Supplied data

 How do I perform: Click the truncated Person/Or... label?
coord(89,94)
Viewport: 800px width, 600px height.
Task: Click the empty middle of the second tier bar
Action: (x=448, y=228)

What needs to be done
Every record shown above should appear again in your answer, unchanged.

Written answer
 How do I perform: Click the truncated Person/Or... label?
coord(89,94)
Viewport: 800px width, 600px height.
Task: Click the empty middle of the second tier bar
Action: (x=448, y=228)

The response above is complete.